### EXERCISE INPUT
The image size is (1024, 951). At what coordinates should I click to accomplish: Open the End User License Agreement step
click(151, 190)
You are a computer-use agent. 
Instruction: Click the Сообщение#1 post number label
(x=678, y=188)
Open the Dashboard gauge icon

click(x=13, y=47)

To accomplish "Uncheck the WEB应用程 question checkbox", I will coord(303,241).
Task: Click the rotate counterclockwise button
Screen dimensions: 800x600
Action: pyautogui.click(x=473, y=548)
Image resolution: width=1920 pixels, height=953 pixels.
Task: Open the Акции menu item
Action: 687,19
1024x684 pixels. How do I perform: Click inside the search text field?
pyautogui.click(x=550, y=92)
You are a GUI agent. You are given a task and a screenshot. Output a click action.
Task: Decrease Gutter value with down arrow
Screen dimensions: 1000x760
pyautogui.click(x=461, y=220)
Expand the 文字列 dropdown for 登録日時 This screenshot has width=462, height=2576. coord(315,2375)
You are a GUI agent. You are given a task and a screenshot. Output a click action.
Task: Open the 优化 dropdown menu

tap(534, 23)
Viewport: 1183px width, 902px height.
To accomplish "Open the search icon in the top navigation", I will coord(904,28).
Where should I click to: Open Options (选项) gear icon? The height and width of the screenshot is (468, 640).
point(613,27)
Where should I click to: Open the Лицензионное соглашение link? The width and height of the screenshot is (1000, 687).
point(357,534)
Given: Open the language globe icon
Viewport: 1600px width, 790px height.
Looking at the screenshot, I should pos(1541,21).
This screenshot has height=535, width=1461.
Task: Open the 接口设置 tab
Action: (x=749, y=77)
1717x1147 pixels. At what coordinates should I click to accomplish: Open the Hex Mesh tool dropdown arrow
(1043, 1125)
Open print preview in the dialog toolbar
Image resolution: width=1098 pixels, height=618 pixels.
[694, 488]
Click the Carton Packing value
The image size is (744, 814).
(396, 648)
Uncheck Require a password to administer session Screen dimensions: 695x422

### EXERCISE BRIEF
Transcribe every line of the data, exactly as it stands.

### ANSWER SECTION
The image size is (1024, 951). At what coordinates should I click to accomplish: Open the End User License Agreement step
click(151, 190)
You are a computer-use agent. 
Instruction: Click the Сообщение#1 post number label
(x=678, y=188)
Open the Dashboard gauge icon

click(x=13, y=47)

To accomplish "Uncheck the WEB应用程 question checkbox", I will coord(303,241).
Task: Click the rotate counterclockwise button
Screen dimensions: 800x600
Action: pyautogui.click(x=473, y=548)
Image resolution: width=1920 pixels, height=953 pixels.
Task: Open the Акции menu item
Action: 687,19
1024x684 pixels. How do I perform: Click inside the search text field?
pyautogui.click(x=550, y=92)
You are a GUI agent. You are given a task and a screenshot. Output a click action.
Task: Decrease Gutter value with down arrow
Screen dimensions: 1000x760
pyautogui.click(x=461, y=220)
Expand the 文字列 dropdown for 登録日時 This screenshot has width=462, height=2576. coord(315,2375)
You are a GUI agent. You are given a task and a screenshot. Output a click action.
Task: Open the 优化 dropdown menu

tap(534, 23)
Viewport: 1183px width, 902px height.
To accomplish "Open the search icon in the top navigation", I will coord(904,28).
Where should I click to: Open Options (选项) gear icon? The height and width of the screenshot is (468, 640).
point(613,27)
Where should I click to: Open the Лицензионное соглашение link? The width and height of the screenshot is (1000, 687).
point(357,534)
Given: Open the language globe icon
Viewport: 1600px width, 790px height.
Looking at the screenshot, I should pos(1541,21).
This screenshot has height=535, width=1461.
Task: Open the 接口设置 tab
Action: (x=749, y=77)
1717x1147 pixels. At what coordinates should I click to accomplish: Open the Hex Mesh tool dropdown arrow
(1043, 1125)
Open print preview in the dialog toolbar
Image resolution: width=1098 pixels, height=618 pixels.
[694, 488]
Click the Carton Packing value
The image size is (744, 814).
(396, 648)
Uncheck Require a password to administer session Screen dimensions: 695x422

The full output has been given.